Selon les faits, le plaignant, Dame Amar, lui reproche de l’avoir filmé dans sa chambre d’hôtel avec des filles nues en août 2025. Il accuse également Pape Abdoulaye Seck, à qui il avait remis sa carte bancaire, d’avoir retiré la somme de 10 millions de FCFA de son compte.
« Apparemment, il a porté plainte pour des faits complètement faux », a déclaré Abdoulaye Seck avant de poursuivre : « La fille m’a envoyé la vidéo et je la lui ai partagée à titre préventif pour tentative d’escroquerie par les filles qui sont dans la vidéo », dit-il.
Le juge lui a rappelé le message qu’il avait envoyé à Dame Amar : « T’as deux minutes pour descendre ou ta vidéo va faire le tour du monde. » Abdoulaye Seck rétorque : « C’était à titre préventif. Parce que j’étais avec la fille Sabrina en bas de l’hôtel, qui faisait partie du groupe des cinq filles qui sont dans la vidéo. Elles voulaient être payées parce qu’elles n’avaient plus accès à Monsieur Amar », explique-t-il.
« C’étaient des menaces », charge le procureur. « Non, c’était notre langage », réplique Pape Abdoulaye Seck, qui nie aussi avoir retiré des sommes du compte de la partie civile. « Je n’ai jamais eu sa carte. Je ne suis pas ami avec Dame Amar », affirme le prévenu.
La partie civile, Dame Amar, n’a pas comparu à l’audience. Elle a été représentée par son conseil, Me Adnan Yahya. Selon l’avocat, le prévenu Seck entretenait une relation de familiarité avec la partie civile, qui lui avait remis sa carte bancaire. Me Adnan Yahya a sollicité la somme de 12 millions de FCFA pour toutes causes et préjudices. Me Brige Dasilva s’en est rapporté à la plaidoirie de Me Yahya.
Estimant que les faits sont constants, le procureur de la République a demandé que le prévenu soit déclaré coupable et condamné à deux ans, dont trois mois ferme.

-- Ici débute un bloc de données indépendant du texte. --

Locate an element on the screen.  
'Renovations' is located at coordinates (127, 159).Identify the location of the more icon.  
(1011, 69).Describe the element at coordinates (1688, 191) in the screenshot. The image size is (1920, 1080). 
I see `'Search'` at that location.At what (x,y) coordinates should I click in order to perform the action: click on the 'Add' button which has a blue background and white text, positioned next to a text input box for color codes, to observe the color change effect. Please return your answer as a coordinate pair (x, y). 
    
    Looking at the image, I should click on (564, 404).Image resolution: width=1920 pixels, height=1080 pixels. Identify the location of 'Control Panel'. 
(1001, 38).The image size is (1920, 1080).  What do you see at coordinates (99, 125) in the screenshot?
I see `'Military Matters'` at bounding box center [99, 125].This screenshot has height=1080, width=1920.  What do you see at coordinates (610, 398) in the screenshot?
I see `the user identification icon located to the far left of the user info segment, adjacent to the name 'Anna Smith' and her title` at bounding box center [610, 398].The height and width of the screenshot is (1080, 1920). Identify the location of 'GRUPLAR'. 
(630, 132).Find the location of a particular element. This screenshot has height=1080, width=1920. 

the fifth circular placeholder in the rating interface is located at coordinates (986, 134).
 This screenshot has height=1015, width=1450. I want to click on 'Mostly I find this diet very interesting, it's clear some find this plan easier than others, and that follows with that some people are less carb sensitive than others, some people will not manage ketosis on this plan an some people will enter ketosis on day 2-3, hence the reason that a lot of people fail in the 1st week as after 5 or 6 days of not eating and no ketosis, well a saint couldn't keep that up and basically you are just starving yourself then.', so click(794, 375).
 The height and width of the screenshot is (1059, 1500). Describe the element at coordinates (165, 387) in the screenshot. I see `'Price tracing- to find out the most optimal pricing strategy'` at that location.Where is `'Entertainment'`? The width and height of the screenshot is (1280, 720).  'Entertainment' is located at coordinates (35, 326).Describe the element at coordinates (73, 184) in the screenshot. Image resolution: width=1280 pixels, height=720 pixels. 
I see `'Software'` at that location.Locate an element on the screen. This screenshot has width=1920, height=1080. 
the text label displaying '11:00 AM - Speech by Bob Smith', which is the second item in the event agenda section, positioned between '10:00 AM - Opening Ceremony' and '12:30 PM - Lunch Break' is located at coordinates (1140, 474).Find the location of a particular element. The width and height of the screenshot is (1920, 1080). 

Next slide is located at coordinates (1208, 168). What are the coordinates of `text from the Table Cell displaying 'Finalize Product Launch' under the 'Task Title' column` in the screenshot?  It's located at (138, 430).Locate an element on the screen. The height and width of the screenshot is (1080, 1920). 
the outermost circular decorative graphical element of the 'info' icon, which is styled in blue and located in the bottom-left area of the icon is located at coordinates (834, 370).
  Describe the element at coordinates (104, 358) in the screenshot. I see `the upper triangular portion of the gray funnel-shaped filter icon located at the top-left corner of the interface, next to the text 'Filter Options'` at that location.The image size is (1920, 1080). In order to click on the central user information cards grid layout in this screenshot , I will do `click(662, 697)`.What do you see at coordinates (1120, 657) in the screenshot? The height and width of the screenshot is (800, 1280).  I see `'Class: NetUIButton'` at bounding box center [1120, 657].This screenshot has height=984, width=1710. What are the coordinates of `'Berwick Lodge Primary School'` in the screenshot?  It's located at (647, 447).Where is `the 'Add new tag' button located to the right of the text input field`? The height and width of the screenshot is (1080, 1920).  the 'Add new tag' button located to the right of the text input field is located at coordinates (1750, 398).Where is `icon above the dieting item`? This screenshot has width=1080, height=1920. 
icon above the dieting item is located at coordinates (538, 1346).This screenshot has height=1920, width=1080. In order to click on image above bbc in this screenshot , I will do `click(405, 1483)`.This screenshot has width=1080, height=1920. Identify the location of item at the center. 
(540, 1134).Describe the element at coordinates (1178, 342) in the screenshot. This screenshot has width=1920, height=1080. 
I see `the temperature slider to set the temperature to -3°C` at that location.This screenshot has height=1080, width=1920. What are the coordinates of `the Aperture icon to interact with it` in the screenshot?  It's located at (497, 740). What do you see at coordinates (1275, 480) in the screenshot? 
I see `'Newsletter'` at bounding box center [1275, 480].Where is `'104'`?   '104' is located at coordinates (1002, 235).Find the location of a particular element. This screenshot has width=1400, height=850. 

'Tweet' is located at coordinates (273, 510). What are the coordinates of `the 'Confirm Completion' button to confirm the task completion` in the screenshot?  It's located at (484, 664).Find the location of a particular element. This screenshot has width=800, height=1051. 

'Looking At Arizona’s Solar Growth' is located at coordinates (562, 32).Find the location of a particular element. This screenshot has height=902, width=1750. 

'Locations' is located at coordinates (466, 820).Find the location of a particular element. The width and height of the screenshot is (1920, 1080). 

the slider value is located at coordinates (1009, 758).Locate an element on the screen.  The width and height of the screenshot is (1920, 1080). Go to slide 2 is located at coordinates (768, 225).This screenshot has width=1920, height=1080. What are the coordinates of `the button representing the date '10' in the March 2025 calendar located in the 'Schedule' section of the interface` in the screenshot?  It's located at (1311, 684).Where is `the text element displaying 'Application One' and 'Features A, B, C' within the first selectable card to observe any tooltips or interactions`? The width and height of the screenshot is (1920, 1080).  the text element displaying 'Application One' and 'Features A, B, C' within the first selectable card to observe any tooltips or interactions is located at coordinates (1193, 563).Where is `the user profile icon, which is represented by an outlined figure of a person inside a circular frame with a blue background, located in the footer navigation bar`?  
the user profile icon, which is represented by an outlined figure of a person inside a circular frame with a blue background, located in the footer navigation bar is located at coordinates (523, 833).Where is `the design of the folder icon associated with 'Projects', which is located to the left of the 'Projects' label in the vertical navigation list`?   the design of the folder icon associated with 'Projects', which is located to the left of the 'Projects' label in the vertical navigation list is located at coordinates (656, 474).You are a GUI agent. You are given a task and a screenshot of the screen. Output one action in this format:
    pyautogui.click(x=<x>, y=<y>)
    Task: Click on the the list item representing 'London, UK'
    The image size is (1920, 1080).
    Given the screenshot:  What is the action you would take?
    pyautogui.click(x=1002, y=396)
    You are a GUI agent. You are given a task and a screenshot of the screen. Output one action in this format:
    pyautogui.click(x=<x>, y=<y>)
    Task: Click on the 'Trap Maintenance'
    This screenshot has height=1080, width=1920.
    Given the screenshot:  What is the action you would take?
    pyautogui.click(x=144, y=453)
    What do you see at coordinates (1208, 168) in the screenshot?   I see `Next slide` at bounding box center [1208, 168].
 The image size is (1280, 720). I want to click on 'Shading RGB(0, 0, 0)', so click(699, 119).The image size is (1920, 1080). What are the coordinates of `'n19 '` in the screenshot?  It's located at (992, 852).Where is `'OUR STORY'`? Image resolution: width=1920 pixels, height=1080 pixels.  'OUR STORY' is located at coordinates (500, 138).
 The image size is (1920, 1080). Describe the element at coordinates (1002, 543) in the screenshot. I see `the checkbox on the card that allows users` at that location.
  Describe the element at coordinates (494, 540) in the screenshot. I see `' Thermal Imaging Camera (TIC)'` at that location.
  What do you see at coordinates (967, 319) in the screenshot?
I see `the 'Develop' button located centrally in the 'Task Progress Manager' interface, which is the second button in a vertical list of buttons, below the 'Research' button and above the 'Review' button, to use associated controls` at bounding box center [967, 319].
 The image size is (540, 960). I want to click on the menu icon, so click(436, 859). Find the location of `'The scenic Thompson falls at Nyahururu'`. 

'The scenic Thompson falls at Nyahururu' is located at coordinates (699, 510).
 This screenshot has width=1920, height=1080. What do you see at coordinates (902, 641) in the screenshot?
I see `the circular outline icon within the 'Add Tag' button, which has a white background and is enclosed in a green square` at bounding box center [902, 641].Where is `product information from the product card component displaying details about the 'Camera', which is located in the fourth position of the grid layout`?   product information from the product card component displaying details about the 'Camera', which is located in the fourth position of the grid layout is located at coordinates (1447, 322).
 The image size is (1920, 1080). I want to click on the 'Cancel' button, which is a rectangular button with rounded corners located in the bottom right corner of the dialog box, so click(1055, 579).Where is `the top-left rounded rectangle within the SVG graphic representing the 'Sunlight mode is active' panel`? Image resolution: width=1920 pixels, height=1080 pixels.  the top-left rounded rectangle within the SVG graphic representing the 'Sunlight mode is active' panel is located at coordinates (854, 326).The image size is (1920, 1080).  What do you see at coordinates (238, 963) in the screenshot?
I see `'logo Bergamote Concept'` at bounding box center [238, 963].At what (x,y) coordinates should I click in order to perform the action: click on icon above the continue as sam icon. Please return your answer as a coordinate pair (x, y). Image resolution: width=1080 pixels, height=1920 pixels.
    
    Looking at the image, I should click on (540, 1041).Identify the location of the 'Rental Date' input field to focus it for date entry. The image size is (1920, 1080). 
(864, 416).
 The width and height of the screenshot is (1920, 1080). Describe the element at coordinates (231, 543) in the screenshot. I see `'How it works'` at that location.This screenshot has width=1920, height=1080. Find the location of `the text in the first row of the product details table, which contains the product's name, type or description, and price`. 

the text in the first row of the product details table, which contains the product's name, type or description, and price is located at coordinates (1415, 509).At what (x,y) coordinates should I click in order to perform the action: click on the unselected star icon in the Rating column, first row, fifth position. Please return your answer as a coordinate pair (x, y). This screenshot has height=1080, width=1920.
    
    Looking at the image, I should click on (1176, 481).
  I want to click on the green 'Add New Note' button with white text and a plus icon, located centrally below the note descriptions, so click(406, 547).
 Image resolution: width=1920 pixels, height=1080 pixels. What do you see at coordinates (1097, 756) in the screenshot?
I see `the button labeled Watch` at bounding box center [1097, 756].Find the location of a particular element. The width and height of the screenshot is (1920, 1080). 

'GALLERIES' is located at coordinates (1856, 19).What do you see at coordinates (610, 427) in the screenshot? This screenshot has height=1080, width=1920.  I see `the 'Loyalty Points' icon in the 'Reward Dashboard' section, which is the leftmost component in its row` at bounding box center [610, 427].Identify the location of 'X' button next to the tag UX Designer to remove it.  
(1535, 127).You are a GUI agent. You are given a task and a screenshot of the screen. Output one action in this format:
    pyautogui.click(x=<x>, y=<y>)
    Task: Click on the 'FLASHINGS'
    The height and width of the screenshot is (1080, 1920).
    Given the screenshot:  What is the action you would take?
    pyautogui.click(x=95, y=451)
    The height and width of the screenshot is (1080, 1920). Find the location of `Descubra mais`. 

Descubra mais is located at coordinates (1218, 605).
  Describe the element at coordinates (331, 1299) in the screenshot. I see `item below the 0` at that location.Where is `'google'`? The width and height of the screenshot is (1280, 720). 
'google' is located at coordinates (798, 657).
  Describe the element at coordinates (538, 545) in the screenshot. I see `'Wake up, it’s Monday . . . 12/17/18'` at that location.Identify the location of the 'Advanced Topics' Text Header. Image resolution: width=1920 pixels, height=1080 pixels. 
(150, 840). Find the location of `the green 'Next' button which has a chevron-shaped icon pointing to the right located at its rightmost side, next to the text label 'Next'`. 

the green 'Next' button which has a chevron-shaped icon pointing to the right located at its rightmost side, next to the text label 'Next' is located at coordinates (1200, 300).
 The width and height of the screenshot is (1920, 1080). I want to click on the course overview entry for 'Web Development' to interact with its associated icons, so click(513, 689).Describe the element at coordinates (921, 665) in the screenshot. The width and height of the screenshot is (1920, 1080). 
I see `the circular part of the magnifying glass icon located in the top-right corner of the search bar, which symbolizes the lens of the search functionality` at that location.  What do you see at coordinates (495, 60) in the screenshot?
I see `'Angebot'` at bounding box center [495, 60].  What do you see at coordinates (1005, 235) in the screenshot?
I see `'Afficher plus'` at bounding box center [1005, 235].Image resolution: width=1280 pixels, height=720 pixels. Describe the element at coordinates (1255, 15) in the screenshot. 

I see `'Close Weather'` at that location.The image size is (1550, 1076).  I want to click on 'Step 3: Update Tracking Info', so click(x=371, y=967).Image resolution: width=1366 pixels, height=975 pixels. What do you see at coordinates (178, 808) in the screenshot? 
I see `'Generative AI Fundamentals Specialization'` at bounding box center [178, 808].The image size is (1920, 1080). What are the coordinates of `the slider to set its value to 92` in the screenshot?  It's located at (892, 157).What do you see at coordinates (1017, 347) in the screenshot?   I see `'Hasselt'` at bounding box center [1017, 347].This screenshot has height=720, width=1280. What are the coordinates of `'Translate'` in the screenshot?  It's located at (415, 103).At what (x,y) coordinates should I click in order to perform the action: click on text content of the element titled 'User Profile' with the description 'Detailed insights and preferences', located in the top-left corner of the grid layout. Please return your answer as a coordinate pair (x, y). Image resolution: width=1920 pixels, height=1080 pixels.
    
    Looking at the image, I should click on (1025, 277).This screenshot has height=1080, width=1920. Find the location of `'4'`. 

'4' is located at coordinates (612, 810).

Me Alioune Badara Fall, de la défense, soutient qu’il n’y a pas suffisamment de preuves pour entrer en voie de condamnation. Il a demandé au tribunal de ne pas suivre le procureur de la République et a sollicité la relaxe.
À sa suite, Me Abou Abdoul Daff souligne que le lieu de commission de l’infraction se situe en France. « Rien ne nous dit que c’est Pape Abdoulaye Seck qui a filmé. Si c’est lui qui a filmé, pourquoi n’est-il pas poursuivi pour collecte ? », s’interroge l’avocat. « Vous n’avez pas de preuves et vous n’avez pas les mœurs françaises », a martelé Me Daff, qui plaide le renvoi des fins de la poursuite.
Me Aly Fall estime, pour sa part, qu’« il n’y a pas l’ombre d’une infraction ». Me Abdou Aziz Djigo a demandé au tribunal, s’il estime que les faits sont constants, de faire une application bienveillante de la loi pénale.
En rendant son verdict, le tribunal a relaxé le prévenu du délit d’obtention d’avantages indus. En revanche, Abdoulaye Seck a été déclaré coupable de détention d’images contraires aux bonnes mœurs. Il a écopé de deux mois ferme et d’un million de FCFA de dommages et intérêts.